Markorie Markorie - 10 months ago 20
SQL Question

Select distinct group of records only when all of the records' certain column is of a certain value

I have 8 records below:

ID | Common ID | Reject
AB-1 | AB | NULL
AB-2 | AB | YES
AB-3 | AB | NULL
BB-1 | BB | YES
BB-2 | BB | YES
BB-3 | BB | YES
CB-1 | CB | YES
CB-2 | CB | YES
DB-1 | DB | NULL

My expected result is:

ID | Common ID | Reject
BB-1 | BB | YES
CB-1 | CB | YES

I only want to obtain distinct records when the reject column is yes for all of the records with the same Common ID.

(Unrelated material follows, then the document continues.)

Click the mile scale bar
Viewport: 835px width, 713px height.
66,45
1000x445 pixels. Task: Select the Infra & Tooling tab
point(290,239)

select min(ID), [Common ID], max(Reject)
from tablename
group by [Common ID]
having count(*) = count(case when Reject = 'YES' then 1 end)

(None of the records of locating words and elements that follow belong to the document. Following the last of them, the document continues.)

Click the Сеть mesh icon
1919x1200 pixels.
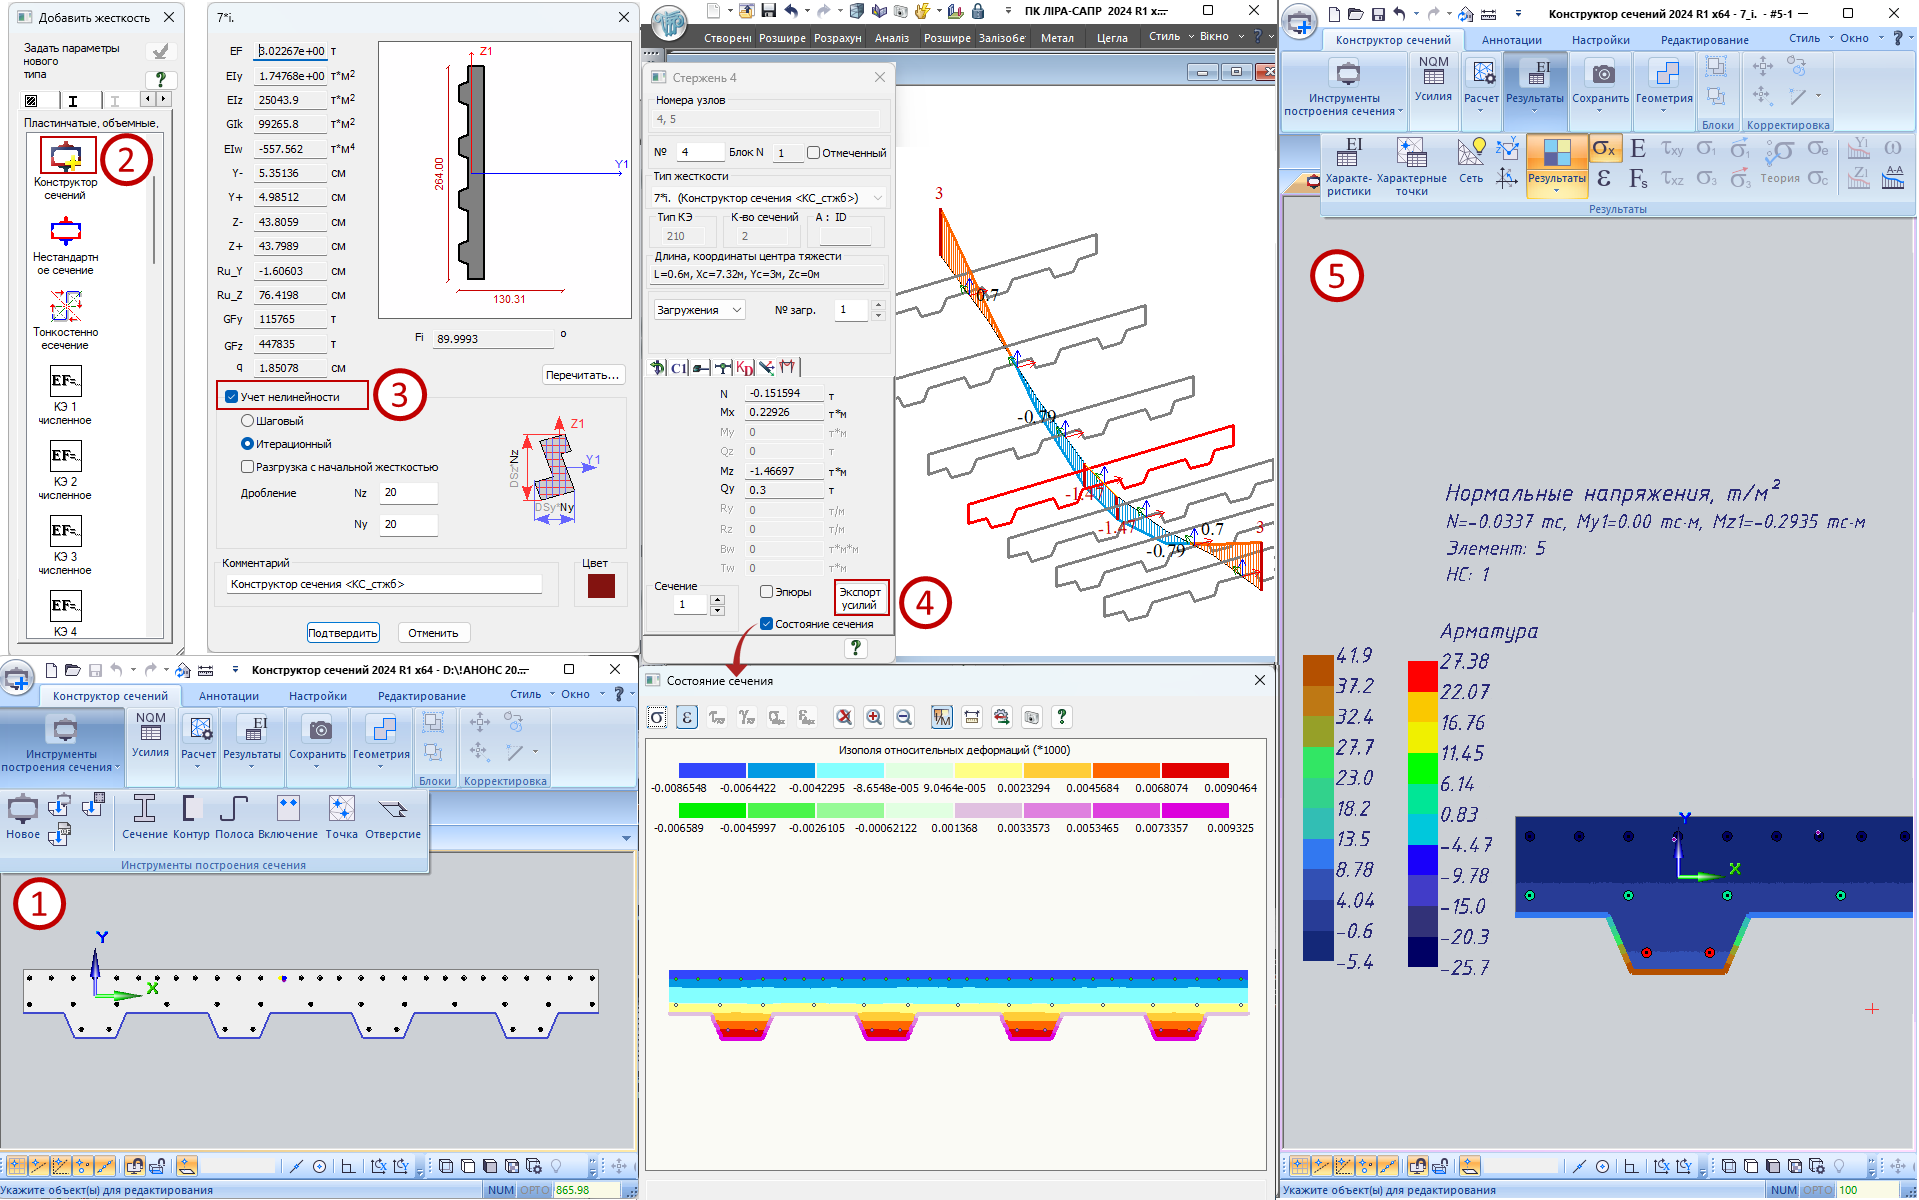pyautogui.click(x=1470, y=154)
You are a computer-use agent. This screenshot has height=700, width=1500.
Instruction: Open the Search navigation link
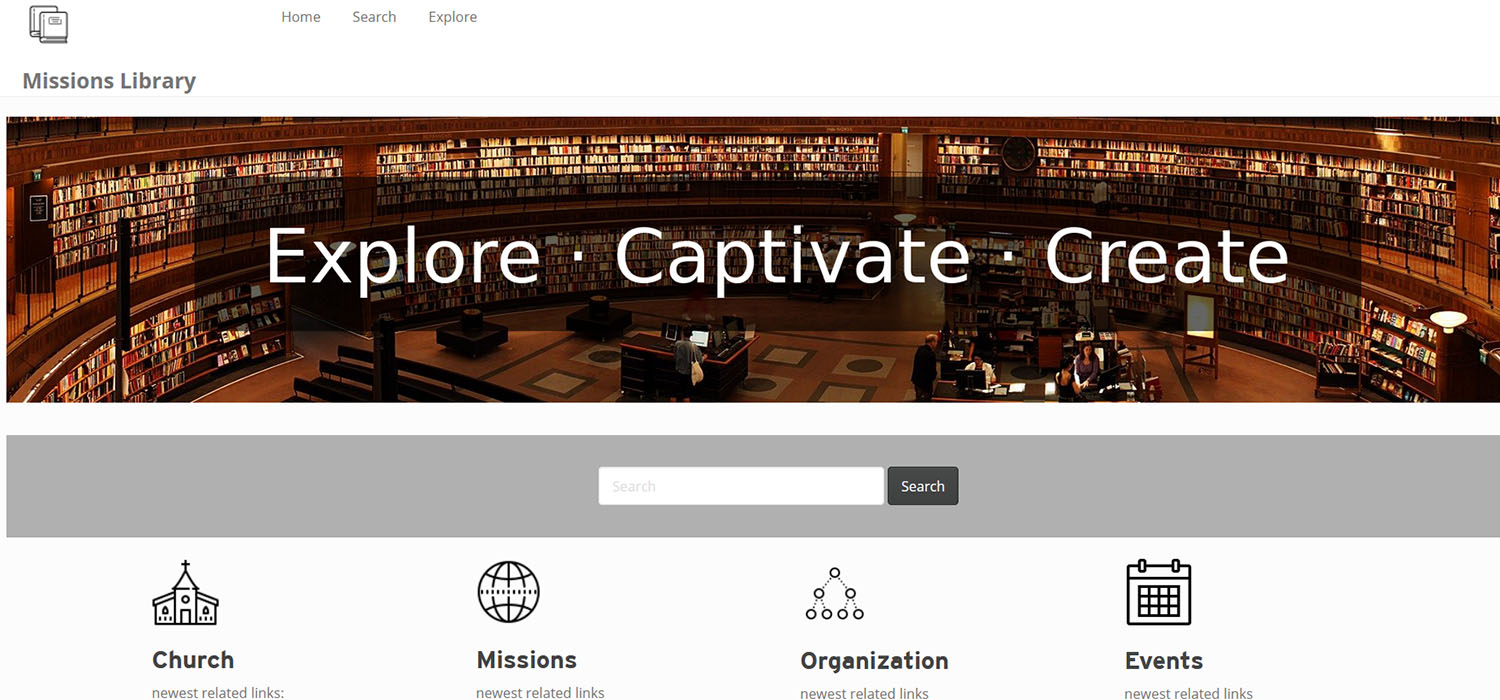pyautogui.click(x=374, y=17)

If a [Common ID] has the same number of rows as the number of YES, then return it!

The HAVING clause's count(*) returns the total number of rows for a [Common ID]. The case expression returns 1 if Reject = Yes, otherwise null. The right side count returns the number of rows where the case returns a non-null value (i.e. when Reject is yes!) When the same number of rows, HAVING is true!


In this specific case, when the Reject column's values seem to be either YES or NULL, the HAVING can be simplified as:

having count(*) = count(Reject)

However, if other values (like NO) later will be found in the column, this won't work. So I recommend the original HAVING clause!